Required action
Rewrite only the part of the listing that opens with the line containing "is (495, 784)." and closes with the line containing "What do you see at coordinates (146, 67)", swapping "screenshot" for "screen capture" and keeping everything else unchanged. Leave the pictures out of your version.

Data

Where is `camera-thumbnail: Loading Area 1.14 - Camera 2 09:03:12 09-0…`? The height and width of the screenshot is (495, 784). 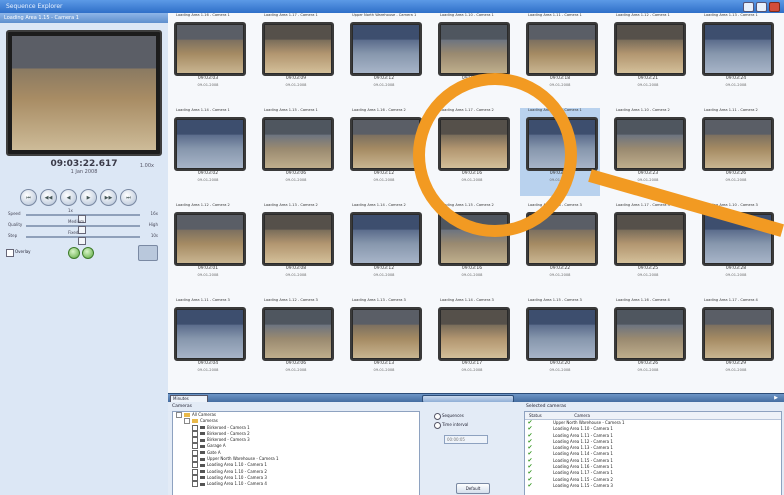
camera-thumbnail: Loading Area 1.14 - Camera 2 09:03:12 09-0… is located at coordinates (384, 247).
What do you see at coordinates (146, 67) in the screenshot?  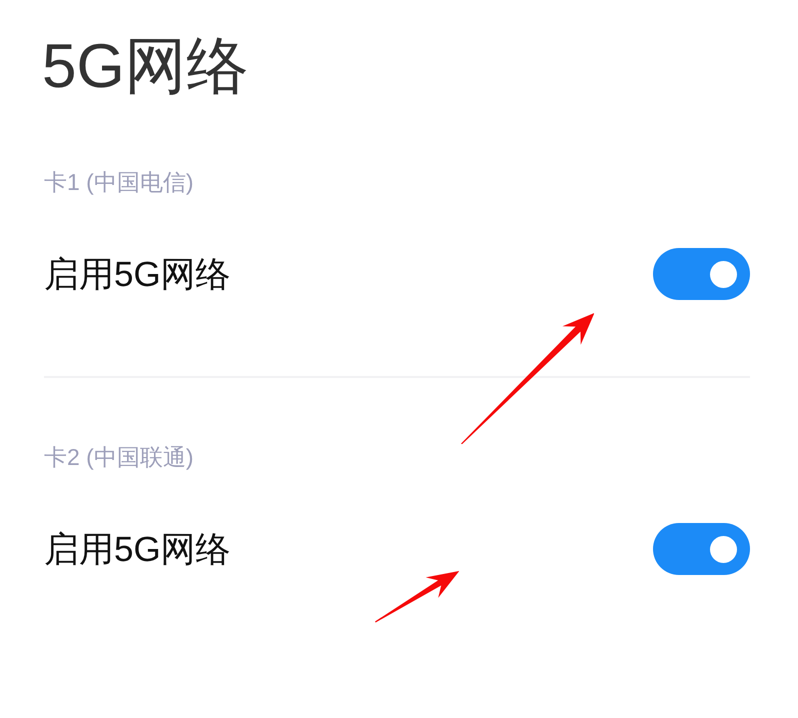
...
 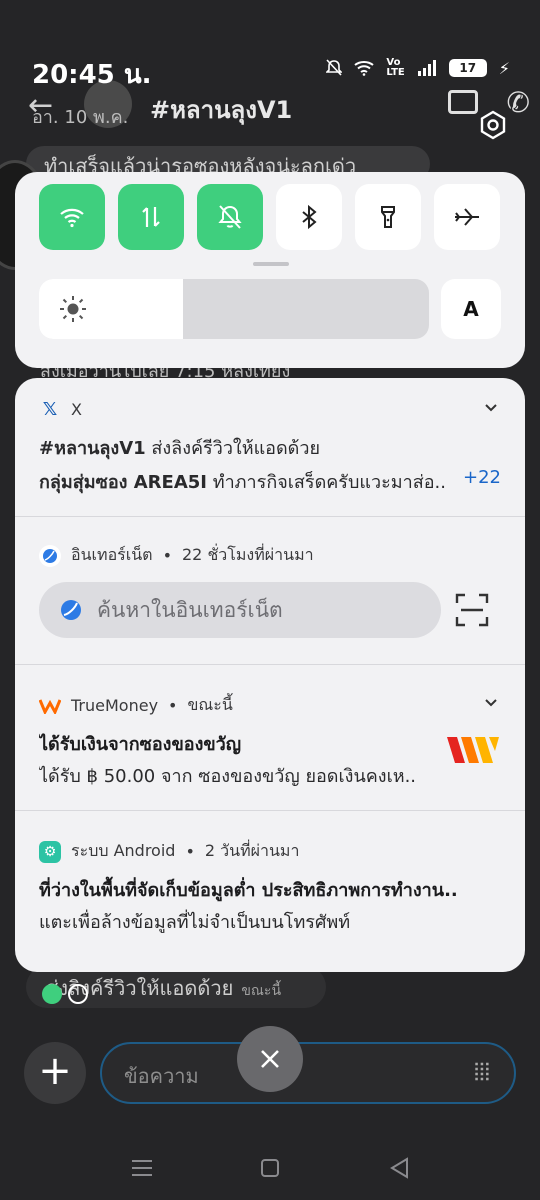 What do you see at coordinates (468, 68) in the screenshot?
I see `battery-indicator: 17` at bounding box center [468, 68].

Solution to the exercise
Where is `camera-thumbnail: Loading Area 1.14 - Camera 2 09:03:12 09-0…`? The height and width of the screen capture is (495, 784). 
camera-thumbnail: Loading Area 1.14 - Camera 2 09:03:12 09-0… is located at coordinates (384, 247).
What do you see at coordinates (146, 67) in the screen capture?  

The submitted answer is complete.